What we did was just choose $f(0)$, $f(1)$, $f(2)$, and $f(3)$. I ended up finding a root between $[0, 1]$ and $[2, 3]$. But I can not for the life of me remember if there's a way to do this without just randomly choosing numbers and narrowing it down.
I wasn't positive if there was a way to do this algebraically, it's been a while.
All of the purely precalculus methods will involve a bit of "guess and test" (using the Rational Roots Theorem, Playing around with Linear Factors, etc.) Your best bet would be a little bit of Calculus. Here are a couple methods:
Method 1 -- Newton-Raphson Method.
If you don't know, this is a way to approximate the root of a function using the derivative. $x_n-\frac{f(x_n)}{f'(x_n)}$
This will, however, involve a little bit of that undesirable guessing you were talking about.
First, we find the derivative of $f(x)=x^4-2x^3-3x+2$.
$f'(x)=4x^3-6x^2-3$
Then, we take a guess at a root.
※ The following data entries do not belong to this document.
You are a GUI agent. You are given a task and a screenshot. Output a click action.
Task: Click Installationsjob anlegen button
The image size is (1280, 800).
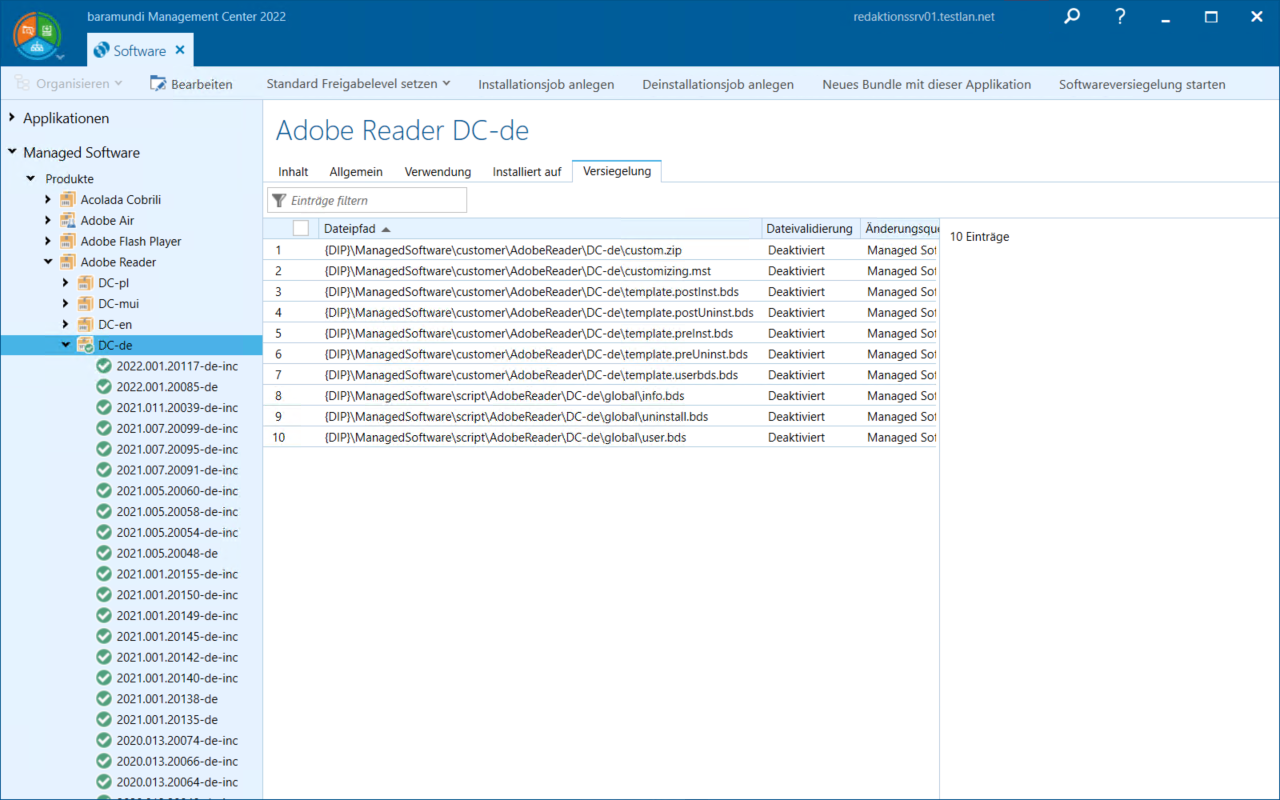(546, 84)
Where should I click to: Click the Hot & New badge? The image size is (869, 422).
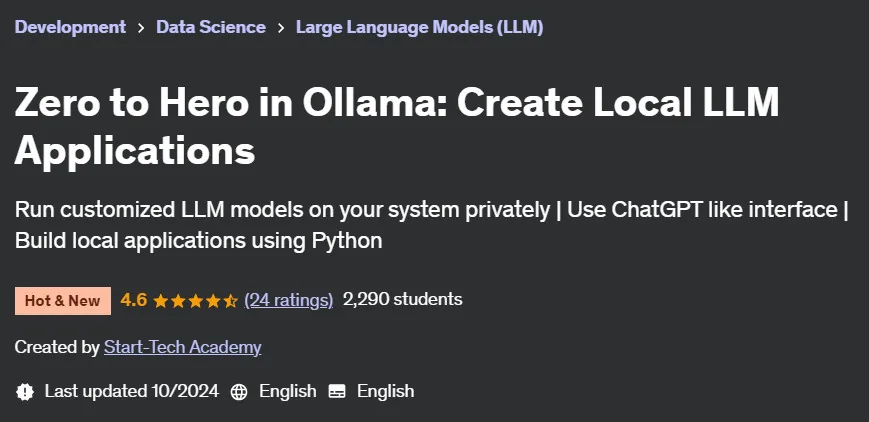(x=63, y=301)
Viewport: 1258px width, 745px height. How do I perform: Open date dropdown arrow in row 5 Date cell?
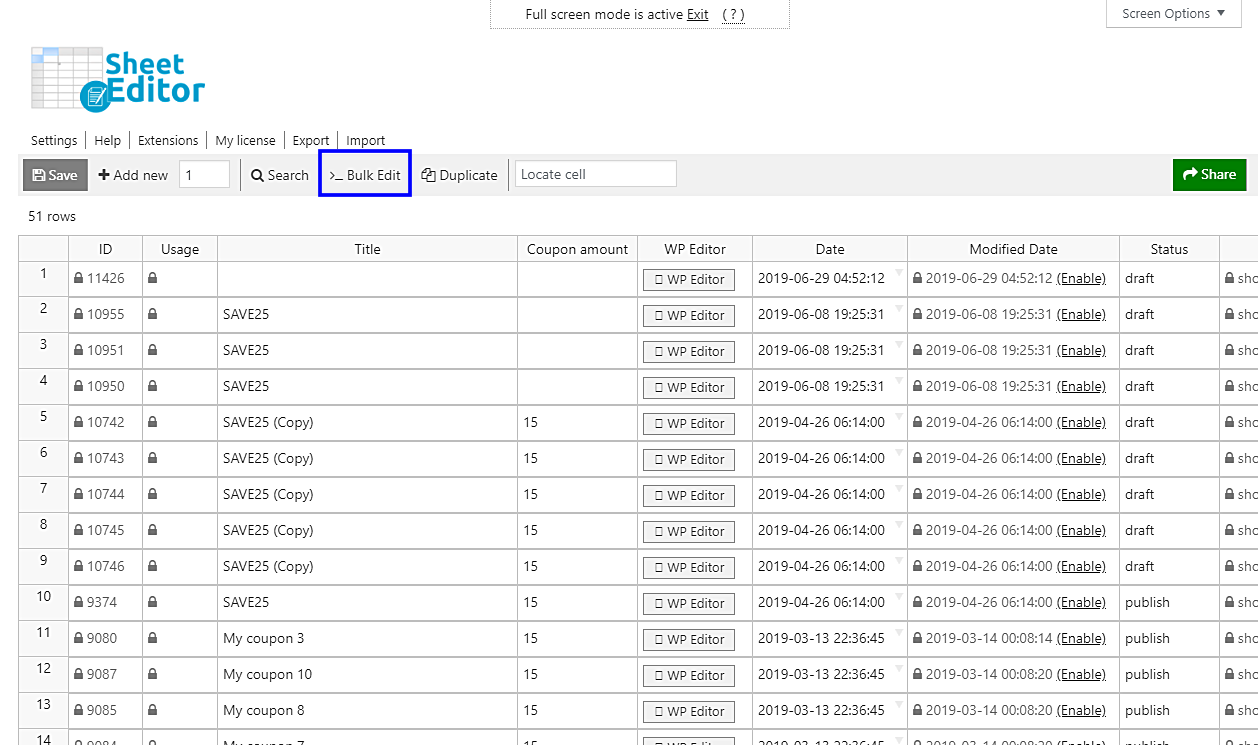point(899,416)
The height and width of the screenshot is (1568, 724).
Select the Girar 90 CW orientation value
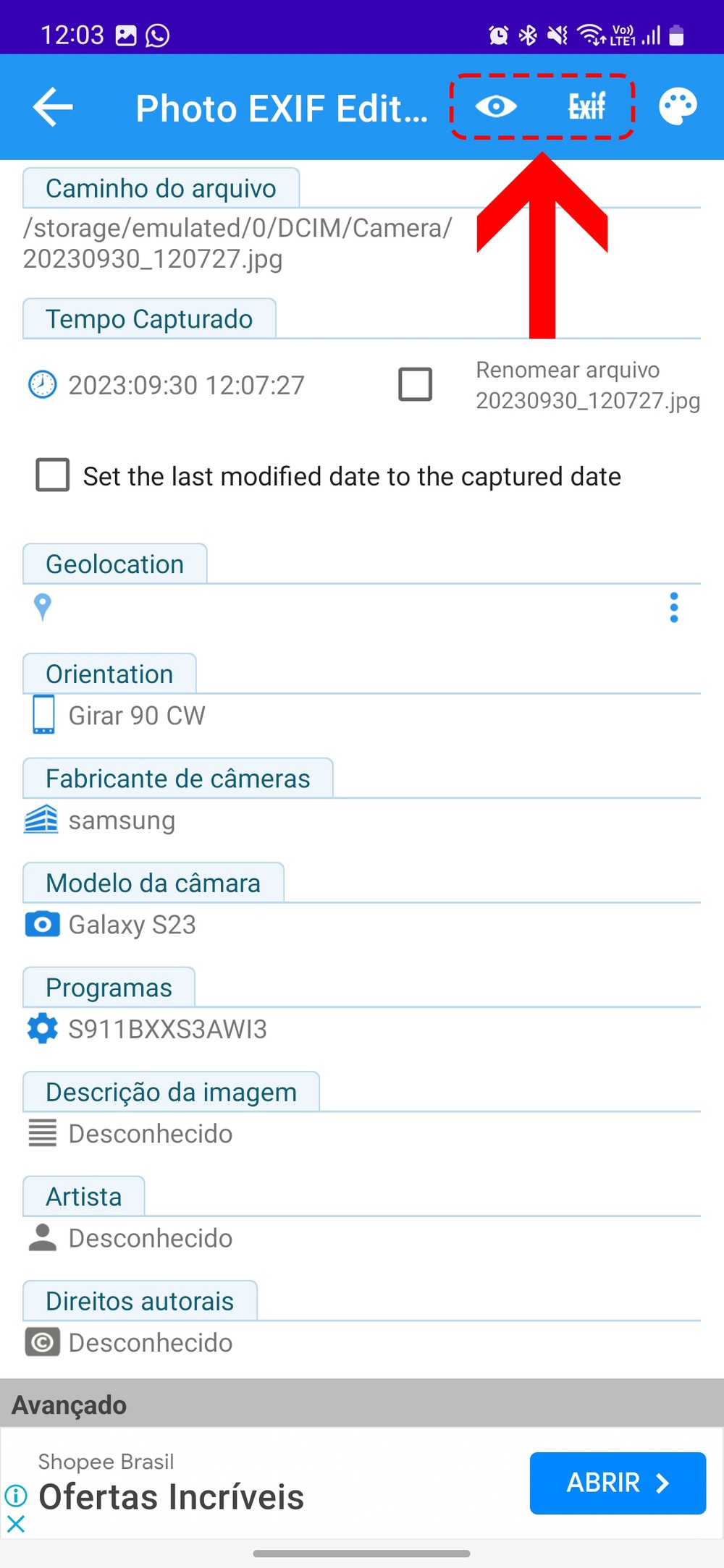pyautogui.click(x=137, y=716)
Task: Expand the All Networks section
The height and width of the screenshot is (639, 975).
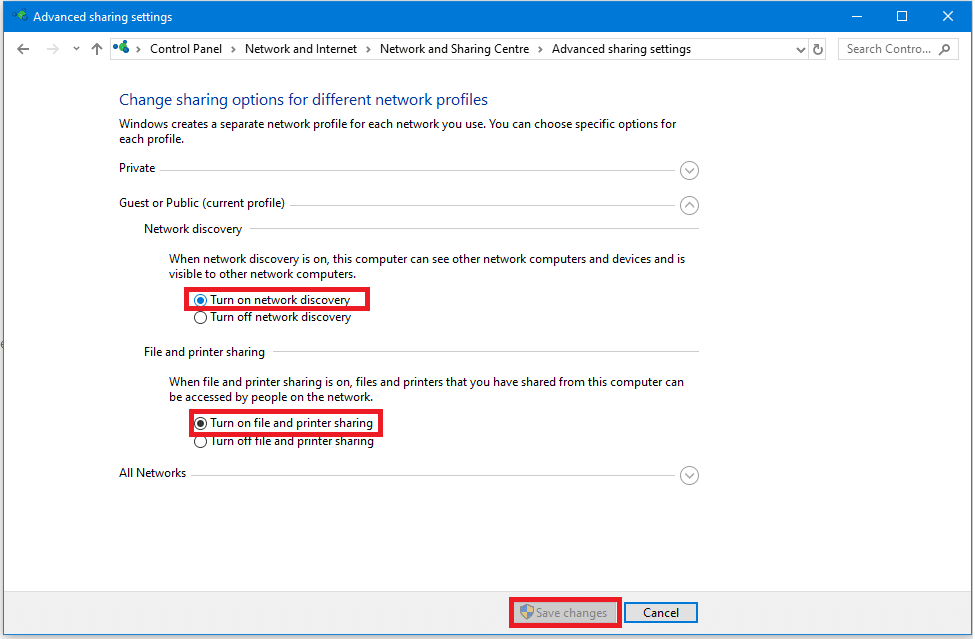Action: (x=689, y=476)
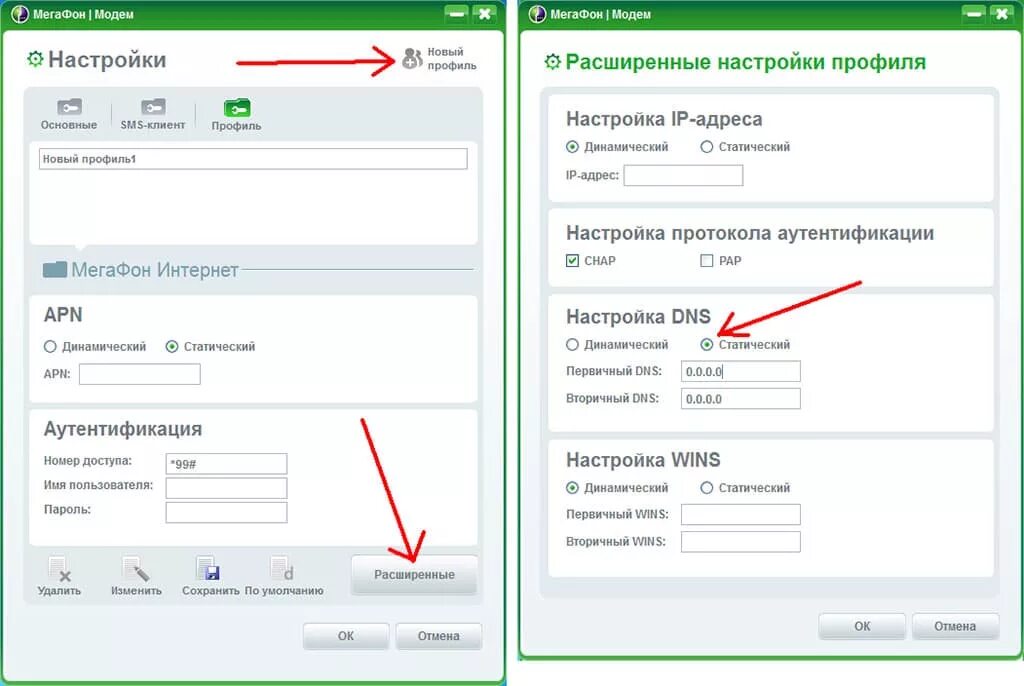Select Динамический radio under APN
Screen dimensions: 1024x686
click(x=50, y=347)
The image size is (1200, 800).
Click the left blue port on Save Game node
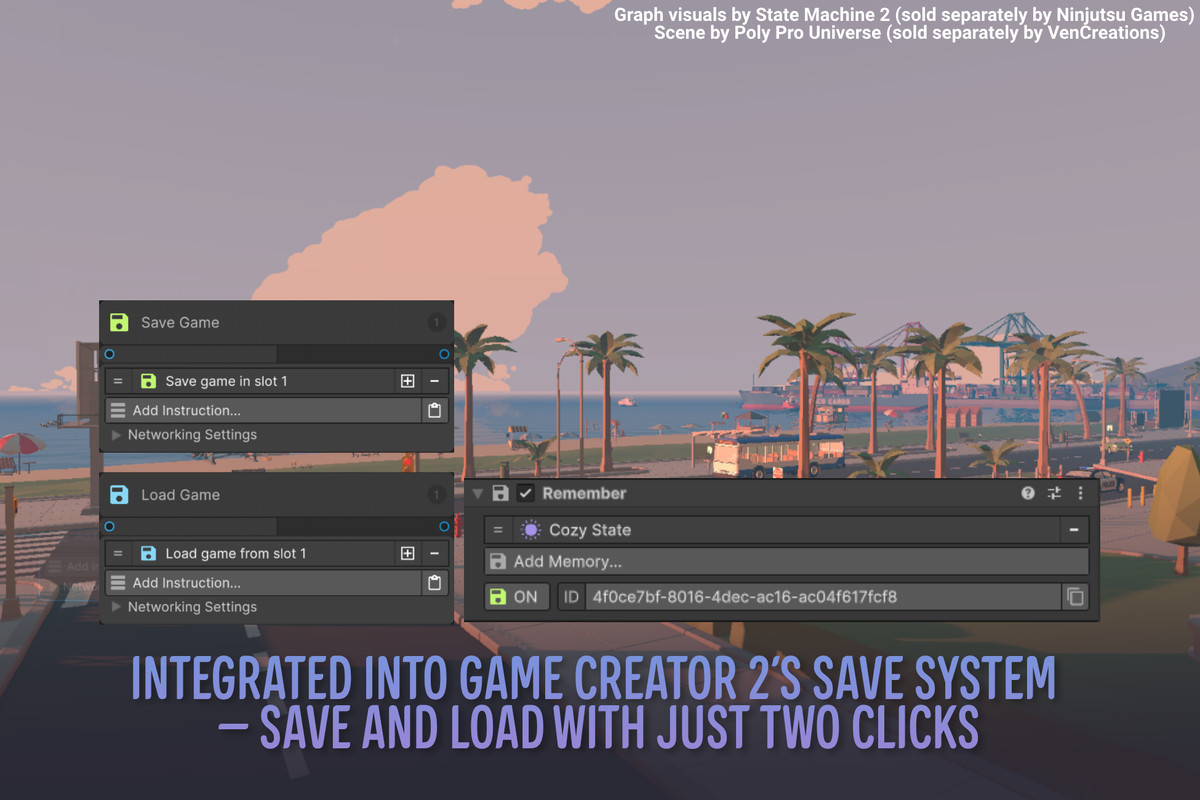[x=109, y=353]
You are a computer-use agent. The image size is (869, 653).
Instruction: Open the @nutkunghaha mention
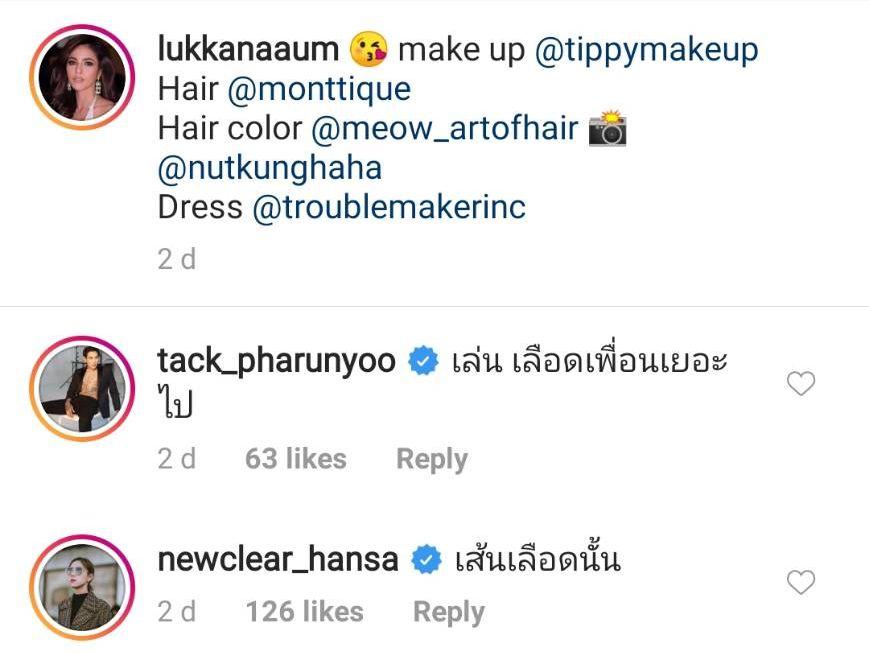270,168
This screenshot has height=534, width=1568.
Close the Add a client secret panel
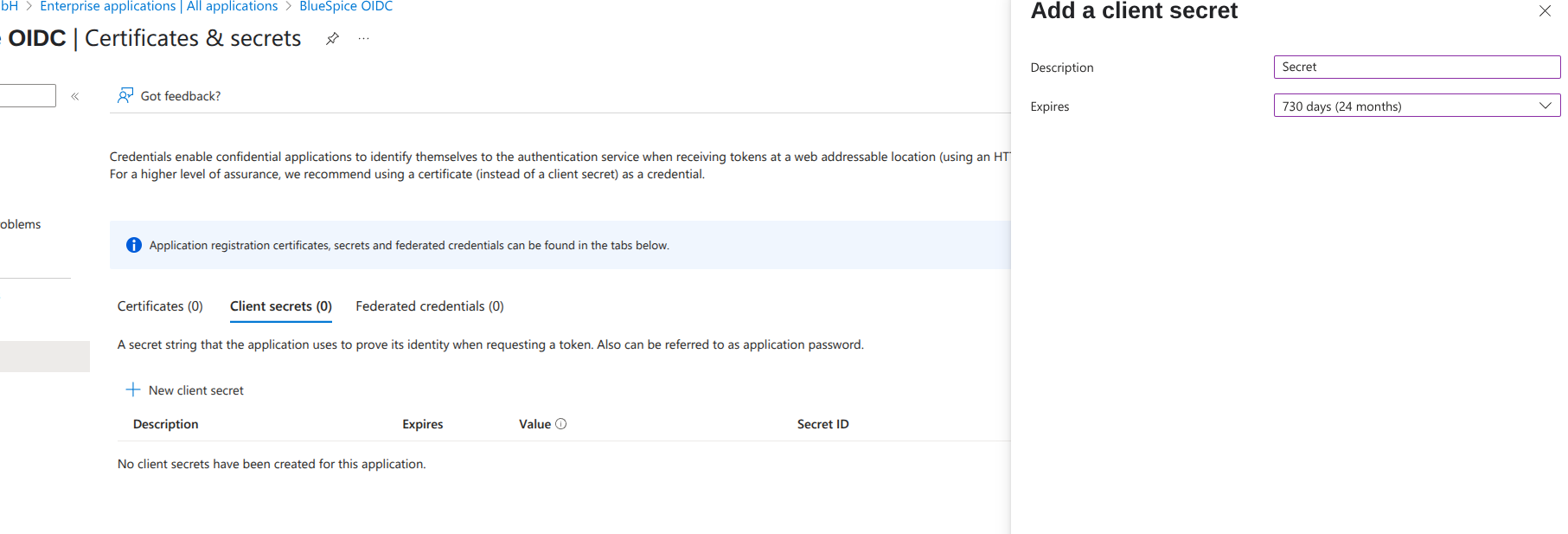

Let's use $3$. (This is an iterative method by the way -- it will approach the root as the number of iterations gets larger)
$3-\frac{f(3)}{f'(3)}= 2.607$
$2.607-\frac{f(2.607)}{f'(2.607)}= 2.425$
If you kept going with the iterations, you would eventually approach the root -- 2.381. And here comes more guessing and testing -- finding the values to use for the IVT. Pretty much all methods will involve some light guesswork. For this method, just look until you find a value lower than the root and one higher than the root.
Method 2 -- Playing with Derivatives
Remember that $f'(x)=4x^3-6x^2-3$. Let's try and use this to our advantage. $f(x)$ has a critical point at $1.746$ (we found this by solving $f'(x)=0$). Now, remember that a root of odd multiplicity "crosses" the axis. The root we found just happens to be of odd multiplicity, therefore it will cross the x-axis. With this new knowledge, let's test the critical point that we found using the first derivative test (is it a maximum or minimum). $f'(1)=-5 $ and $f'(2)= 2$. The derivative goes from negative to positive at the critical point, so the critical point is a minimum. What is the minimum? Quick answer: the lowest point on the function. If the function crosses the x-axis, it, therefore, has a point $c$ such that the sign of $f(c)$ is negative. Now, you can just evaluate this function at higher points such that the sign becomes positive and use the IVT to prove the existence of a root.
In conclusion, finding the values for the IVT usually involves a bit of guessing and testing. These two methods show semi-algebraic ways to find the points but introduce unneeded extra work.